Phase II Study of an ‘All-Oral’ Regimen of Capecitabine, Idarubicin and Cyclophosphamide for Metastatic Breast Cancer – Safety, Efficacy and Quality of Life

Objective: Patients with metastatic breast cancer (MBC) generally have a poor prognosis. Many of these patients have a good performance status. A new all-oral regimen (XIC) was evaluated in a phase II trial. The impact of the regimen on the safety and efficacy of the drug, as well as quality of life (QOL) of the patients was assessed. Patients andMethods:From September 2000 to September 2001, informed consent was obtained from 20 heavily pretreated women with MBC. They were placed on a 6-week cycle regimen comprising capecitabine (X; 2,000 mg/m 2 /day in two divided doses for 2 weeks then 1 week rest), idarubicin (I; 10 mg/m 2 /day, days 1, 3 and 5) and cyclophosphamide (C; 100 mg/m 2 /day for 2 weeks then 1 week rest). Results: Toxicities were generally tolerable. One patient had grade III neutropenia, which was reversible on cessation of treatment. One patient (5%) had a complete response and 4 patients (20%) achieved partial responses, yielding an overall response rate of 25%. Eight patients (40%) had stable disease.
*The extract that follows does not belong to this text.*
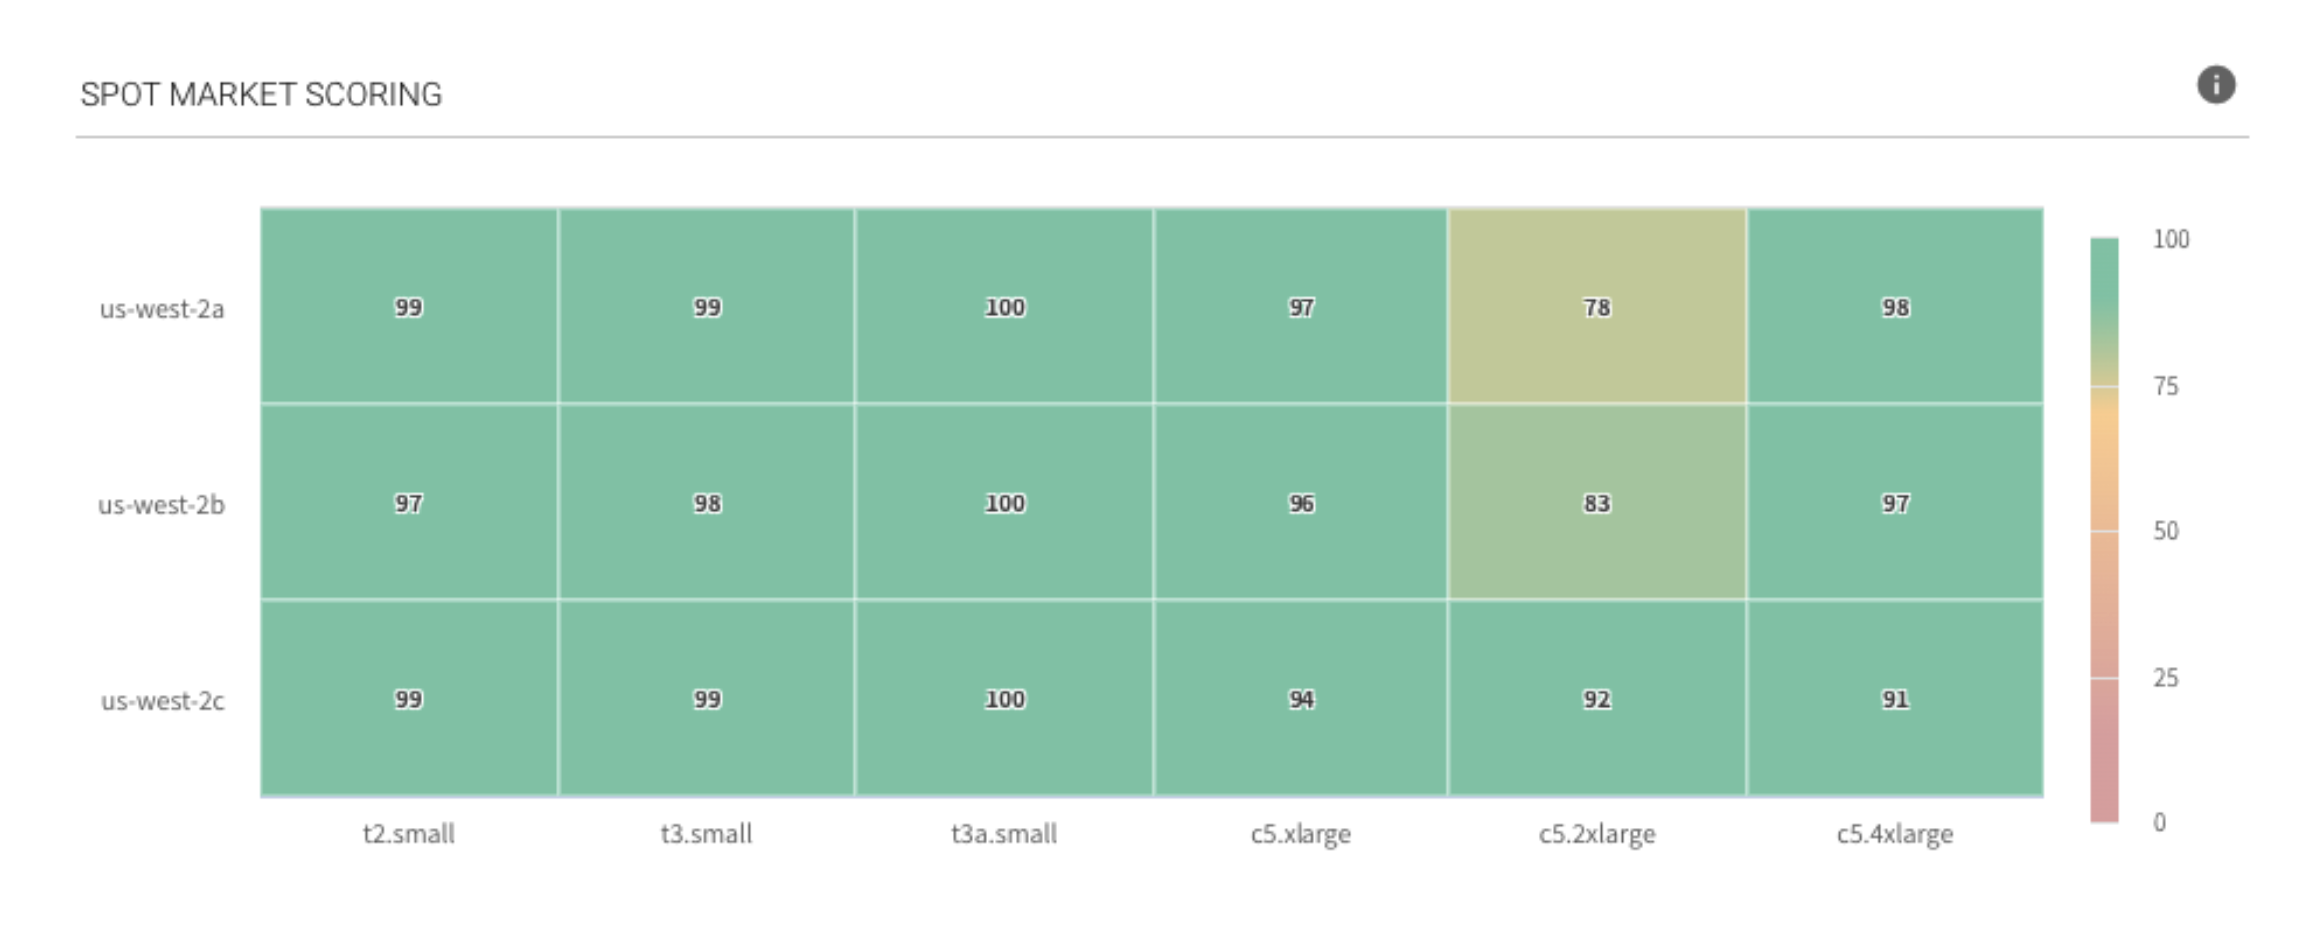This screenshot has width=2308, height=928.
Task: Select the us-west-2b t3.small cell showing 98
Action: click(706, 503)
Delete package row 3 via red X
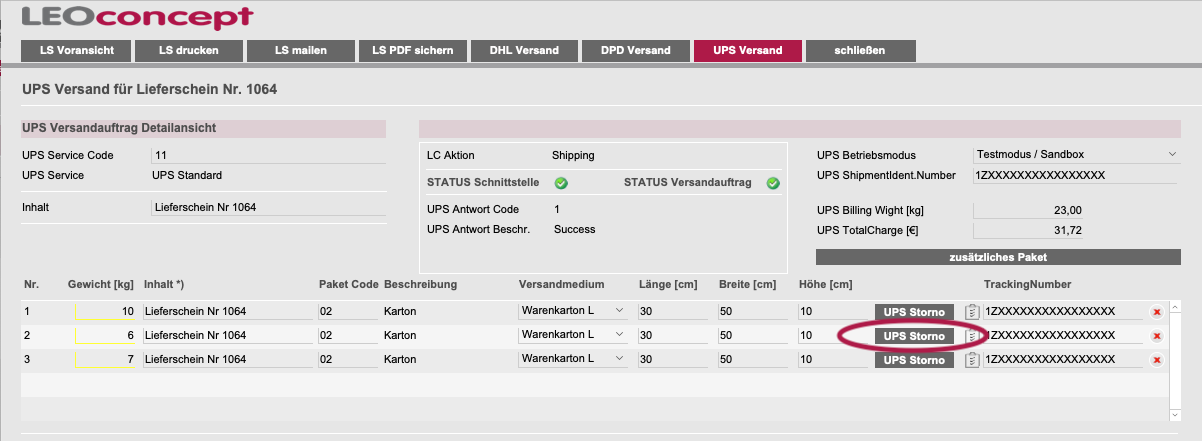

Median time to disease progression and median survival time were 13.4 and 23.7 months, respectively. Global and physical EORTC QLQ-30 scores showed no significant decrease in QOL. Conclusion: This is a small-scale study. XIC was generally well tolerated and favoured by the patients. This moderately active and convenient ‘all-oral’ regimen deserves clinical trials at a wider scale.